Dungeons and Dragons was first starting to be popular when I was in high school, and I gave it a fair trial.  I was never as obsessed as some kids (universally male in my high school), who would go immediately to bed on Friday after school so they could stay up all weekend playing.  I played one extended session at a friend’s house, and was glad to have had the experience, but never played again.  Until I graduated, I saw guys in the cafeteria, or in the library, with Gary Gygax’ many D&D reference books piled around them, meticulously designing his next dungeon or campaign on graph paper with pencil and calculator.


(Not even I was immune to its reach.  I had to give a how-to speech in a public-speaking class, so I demonstrated how to play backgammon.  I laid out the components for the game–board, doubling cube, and “six-sided dice.”  D&D was the only place, other than the geometry class I dozed through, where I ever heard the word dodecahedron used.)


Some parents were leery of D&D and its popularity.  One reason was because it siphoned off energy formerly devoted to classwork.  Also, the “steam tunnel incident” at Michigan State University generated very negative publicity for the game, almost none of it factually based.  (A 16-year-old child prodigy, James Dallas Egbert III, had gone missing from the campus.  He was a full-time student there, and had occasionally played Dungeons and Dragons.  He had gone into the campus’ underground steam tunnels to commit suicide by ODing, and a private investigator hypothesized he had gone nuts or gotten disoriented while playing D&D in the steam tunnels.  Long story short, he had drifted from friend’s house to friend’s house until he made his way to Louisiana, where the detective found him working as a laborer.  He had a drug problem, he found it hard to make friends at college because he was so much younger, he was clashing with his parents about his sexuality, he was clinically depressed, and his parents were riding him about keeping up academically.  D&D was a non-issue in his story.  Tragically, he took his own life a year later.)  Some parents may also have thought that Rona Jaffe’s idiotic novel Mazes and Monsters was non-fiction.

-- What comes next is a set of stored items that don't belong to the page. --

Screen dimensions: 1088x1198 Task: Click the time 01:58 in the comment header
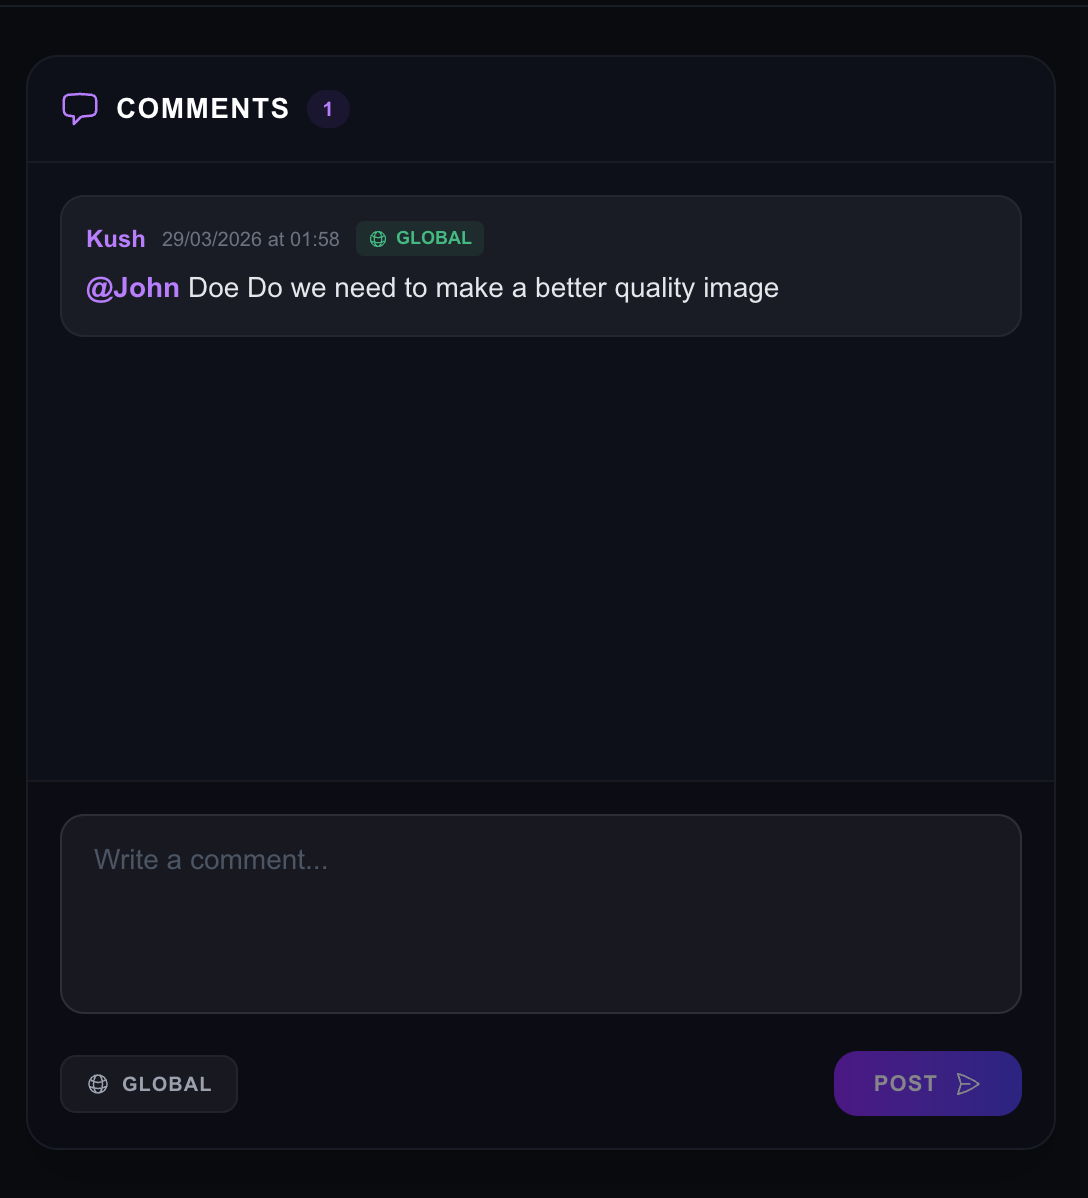pos(315,240)
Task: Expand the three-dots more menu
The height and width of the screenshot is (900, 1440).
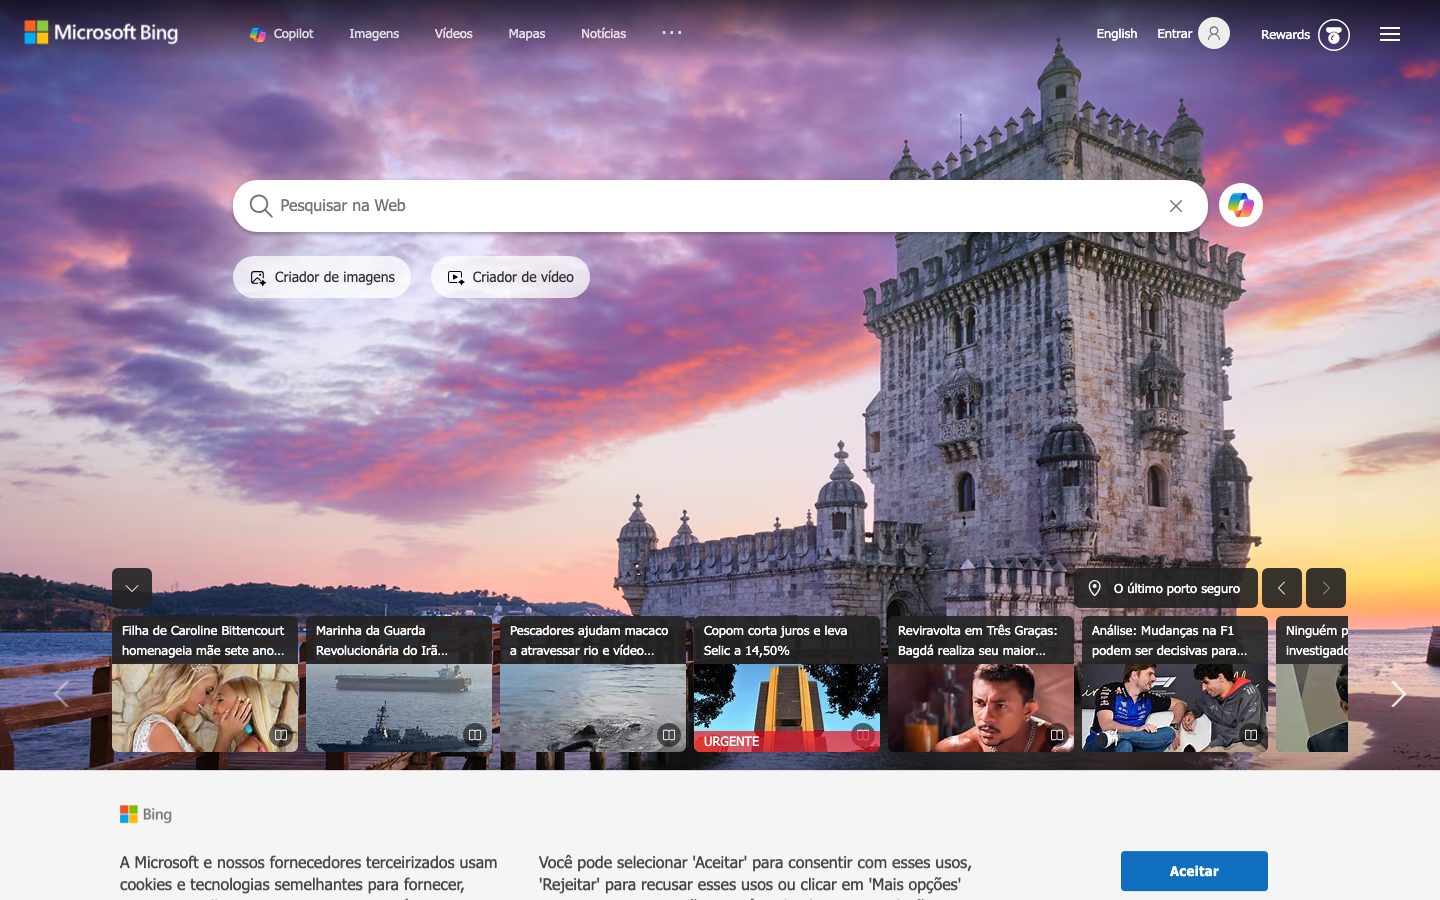Action: (x=672, y=33)
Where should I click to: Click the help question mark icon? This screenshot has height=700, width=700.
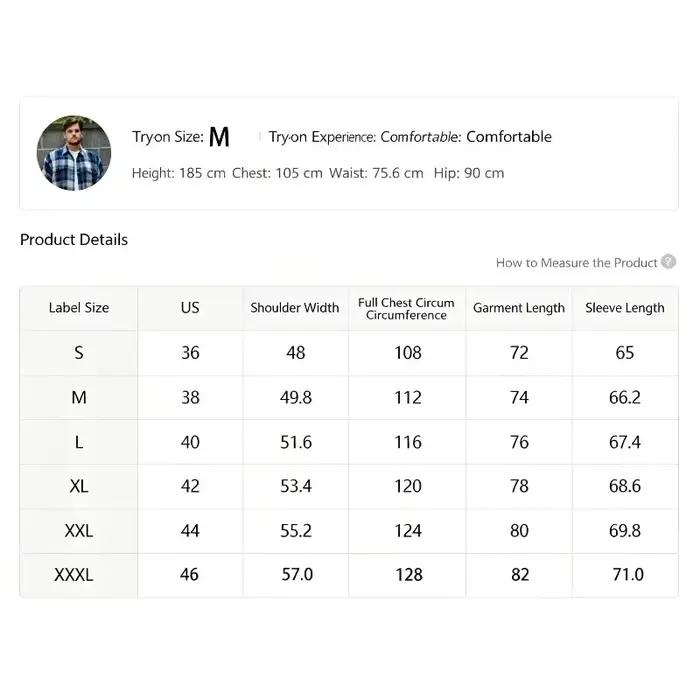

For years, I could always ridicule D&D players from my high school with a clear conscience.  (At a party one night several years ago, someone asked me, “Did you play Dungeons and Dragons in high school?”, to which my smug reply was, “No, I had a life.”)  Now, I can see the emotional satisfaction and release that it could bring.  The nerd wedded to his multi-function calculator can command armies and slaughter sadistic deities while in the game, even though in the real world the jocks and bullies would give him wedgies or shove his head in the toilet and flush it whenever they got the chance.

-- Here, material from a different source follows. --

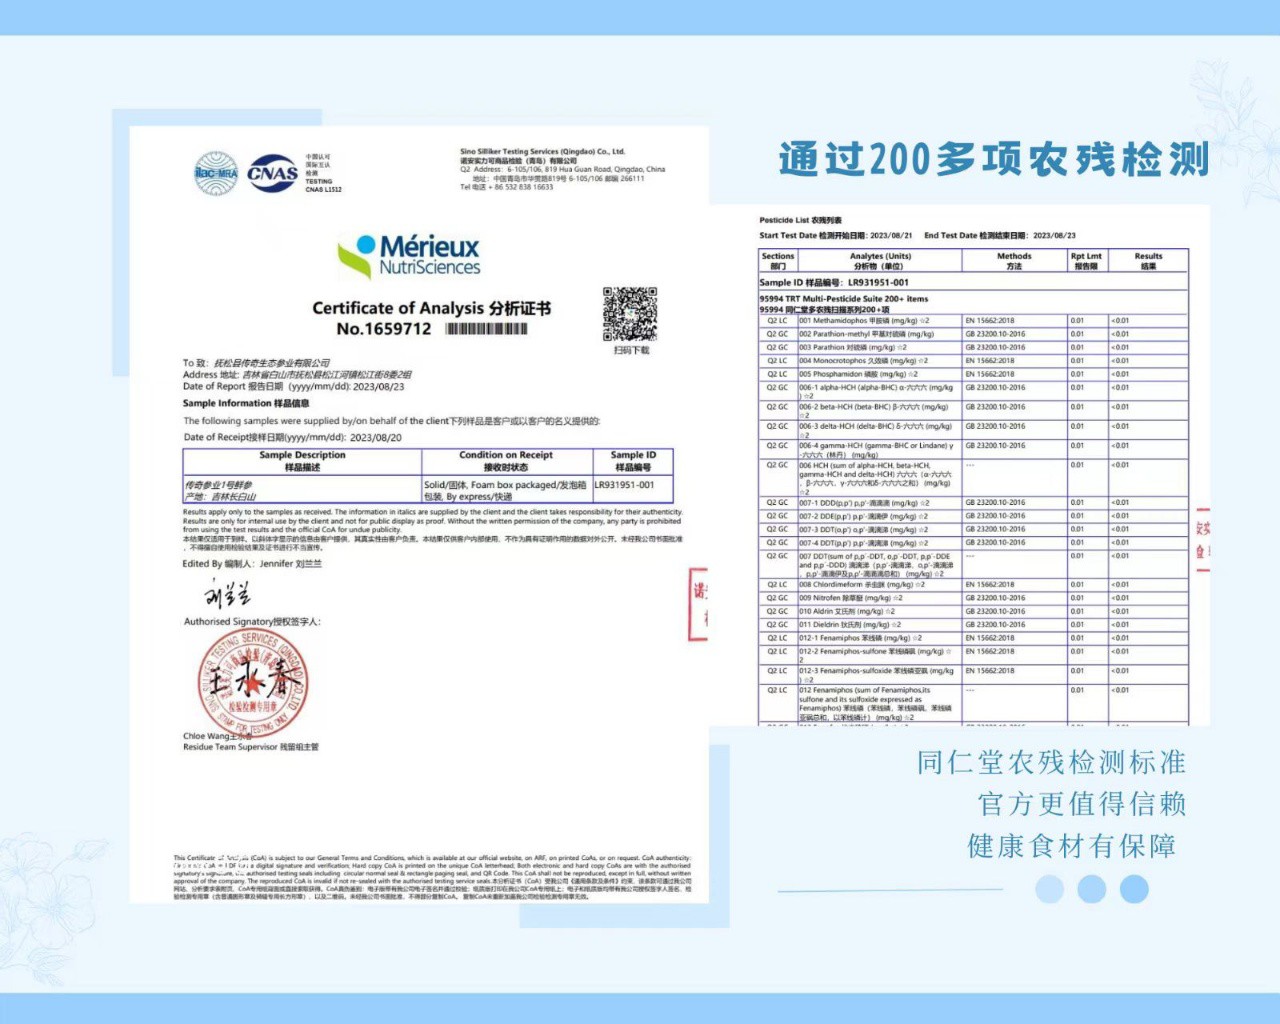This screenshot has height=1024, width=1280.
Task: Click the 扫码下载 label under QR code
Action: click(631, 350)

Since there are virtual worlds out there, I’m wondering what bearing behavior there would have on reality.  I was looking at this video on YouTube from The CBS Morning News: http://www.youtube.com/watch?v=ruMi3MAGkvc about sex there.  There are women earning real money (as well as Linden dollars, the Second Life currency) as prostitutes, but since no real in-person sexual act is paid for, it’s totally legal.  (I think that’s the same law that would apply to phone sex for money.)  But does that mean that a sexual tryst, or  even an ongoing affair, on Second Life by a married person wouldn’t be adulterous?  I imagine Second Life chat logs have appeared in evidence in divorce courts.  The chance to have multiple sexual partners in a universe where AIDS doesn’t exist must be quite a temptation.

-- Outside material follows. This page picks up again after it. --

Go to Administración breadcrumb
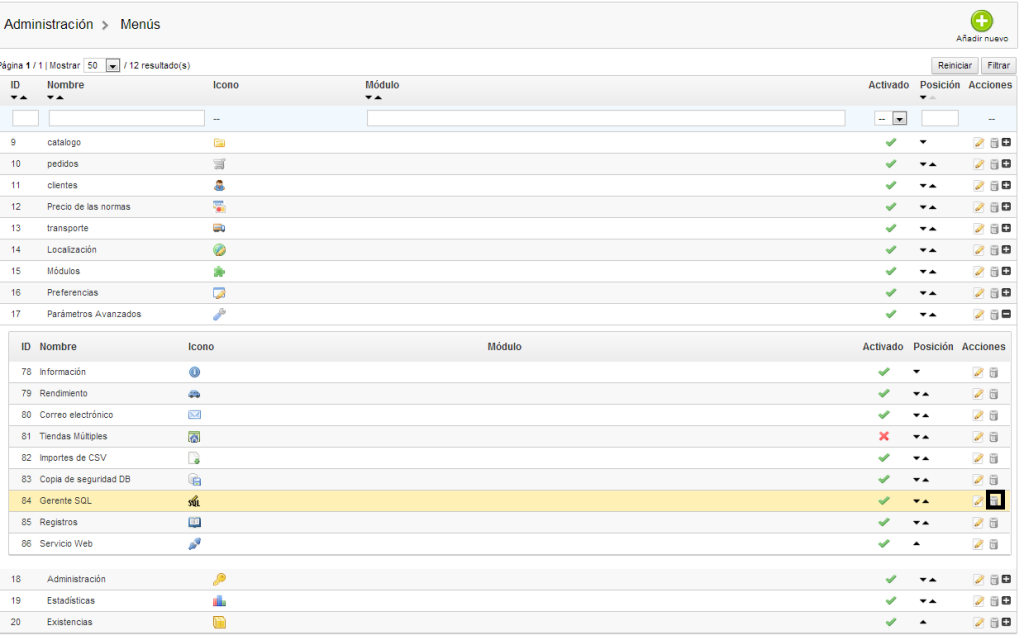This screenshot has height=640, width=1024. [x=49, y=24]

Since the hysteria about role-playing games fizzled out in the ’80s, I don’t find it surprising that no one has sounded the alarm or mounted a campaign against The Sims and Second Life (or their many counterparts).  These games and virtual worlds are pareve–neither meat nor dairy, neither evil nor good on their faces.  They can be beneficial or they can be harmful.  A scalpel in the hand of Jack the Ripper cut a path of gory death and misery through the Whitechapel section of London in 1888, whereas a scalpel in the hand of Dr. Bruce Lytle in Cleveland may have saved Steph’s life.